According to the World Health Organization, historically a strong positive correlation exists between the availability of DDT and the ability of public-health officials in poor nations to prevent the spread of malaria. In many of these nations, malaria was nearly eradicated in the early 1960s, only to return after DDT had been banned. Imposing a global ban on DDT use effects net harms on poor nations in the form of greater death and disease rates, which outweigh the benefits experienced in wealthy nations. Thus, Goklany asserts that applying the precautionary principle in an informed manner requires that less-developed countries be allowed to use DDT to fight the spread of malaria.

He uses a similar approach to analyze prospective benefits and risks of agricultural biotechnology. Gene-spliced crops might improve agricultural productivity by as much as 69 percent by the year 2050. This projection, combined with biotechnology’s prospects for reducing applications of chemical pesticides, almost ensures that the adoption of gene-spliced crops will facilitate improvements in environmental quality. As for the risks, the negative public-health effects of consuming gene-spliced products are speculative or relatively minor. In most cases, it is possible to contain or eliminate those effects. Thus, Goklany concludes, when properly applied, the precautionary principle mandates that the development of agricultural biotechnology be allowed to proceed because it will produce net benefits for people living in both the wealthy and the poor countries.

Finally, on the issue of global warming, Goklany explains that a true risk-risk approach requires an understanding that environmental and public-health problems unrelated to climate change will outweigh the adverse impacts of climate change over the next several decades. Therefore, while developing measures to deal with global warming, we must not compromise our ability to deal with more important issues. Engaging in a crash program to reduce emissions of greenhouse gases may mitigate some adverse consequences of global warming, but those benefits would be outweighed greatly by the costs of reducing the availability of affordable energy in less-developed countries. Applying the precautionary principle to achieve a risk-risk approach entails ensuring that normal measures to reduce air pollution and energy-related costs be allowed to proceed while unjustified subsidies for energy production are removed. Such a policy would ensure that measures to deal with global warming and other environmental problems work together rather than at each other’s expense.

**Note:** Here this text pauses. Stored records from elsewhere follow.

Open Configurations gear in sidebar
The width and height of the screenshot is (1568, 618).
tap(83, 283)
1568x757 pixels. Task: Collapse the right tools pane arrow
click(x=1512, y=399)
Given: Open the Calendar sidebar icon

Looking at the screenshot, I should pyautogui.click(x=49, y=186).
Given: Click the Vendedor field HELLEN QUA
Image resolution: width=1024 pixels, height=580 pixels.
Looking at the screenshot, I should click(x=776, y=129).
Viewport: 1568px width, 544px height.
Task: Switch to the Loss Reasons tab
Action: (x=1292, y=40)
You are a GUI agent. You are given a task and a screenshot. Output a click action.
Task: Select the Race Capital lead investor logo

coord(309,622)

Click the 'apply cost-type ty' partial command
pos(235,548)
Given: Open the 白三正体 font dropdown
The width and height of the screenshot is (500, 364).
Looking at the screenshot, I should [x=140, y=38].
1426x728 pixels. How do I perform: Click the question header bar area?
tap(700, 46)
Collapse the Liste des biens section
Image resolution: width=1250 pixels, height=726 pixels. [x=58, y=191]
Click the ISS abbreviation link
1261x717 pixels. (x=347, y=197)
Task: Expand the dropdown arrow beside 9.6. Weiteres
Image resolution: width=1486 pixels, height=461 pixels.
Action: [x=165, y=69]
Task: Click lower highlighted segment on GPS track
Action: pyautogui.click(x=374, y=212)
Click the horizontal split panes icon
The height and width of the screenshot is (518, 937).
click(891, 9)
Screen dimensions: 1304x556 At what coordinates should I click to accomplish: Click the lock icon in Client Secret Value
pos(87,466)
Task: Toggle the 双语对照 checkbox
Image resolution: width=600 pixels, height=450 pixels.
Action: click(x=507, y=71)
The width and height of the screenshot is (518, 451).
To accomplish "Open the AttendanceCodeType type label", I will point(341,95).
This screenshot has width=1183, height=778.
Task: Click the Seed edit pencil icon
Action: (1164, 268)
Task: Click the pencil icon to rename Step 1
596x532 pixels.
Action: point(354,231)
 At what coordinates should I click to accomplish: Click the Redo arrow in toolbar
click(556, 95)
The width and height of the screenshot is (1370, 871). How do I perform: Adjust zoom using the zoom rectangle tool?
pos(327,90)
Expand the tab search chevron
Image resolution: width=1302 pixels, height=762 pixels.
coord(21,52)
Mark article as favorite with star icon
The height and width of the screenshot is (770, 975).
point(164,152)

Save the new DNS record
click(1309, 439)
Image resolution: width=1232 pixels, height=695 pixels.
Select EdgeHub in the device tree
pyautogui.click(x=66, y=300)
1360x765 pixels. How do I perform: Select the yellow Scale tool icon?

Goklany concludes his work by pointing out that less-developed countries stand to lose the most from traditional antitechnology applications of the precautionary principle. He likens technological progress and economic growth in less-developed nations to efforts to strengthen the body’s immune system to combat AIDS: “Just as someone suffering from AIDS is less immune to infectious diseases, no matter what the infection, so is a poorer society less immune to adversity, no matter what its proximate cause. And just as the drug AZT boosts the entire immune system of a person with AIDS, helping that person combat infection, economic growth boosts the ability of society to combat any adversity” (pp. 84–85).

Environmentalists should not be allowed to use their vision of the precautionary principle to force the public into false regulatory choices about risk based on the assumption that technological progress involves only potential harms and that delaying that progress results only in benefits. Handing environmentalists such a legal trump card not only would suppress the creative process, but also would distract people from dealing with other, more important risks to public health and the environment. Regulators should pay close attention to Goklany’s conclusions and appreciate that most wealthy nations traditionally have afforded their people considerable freedom to conduct scientific research and development. Suppressing that freedom would only prolong the poverty and disease that plagues poor countries.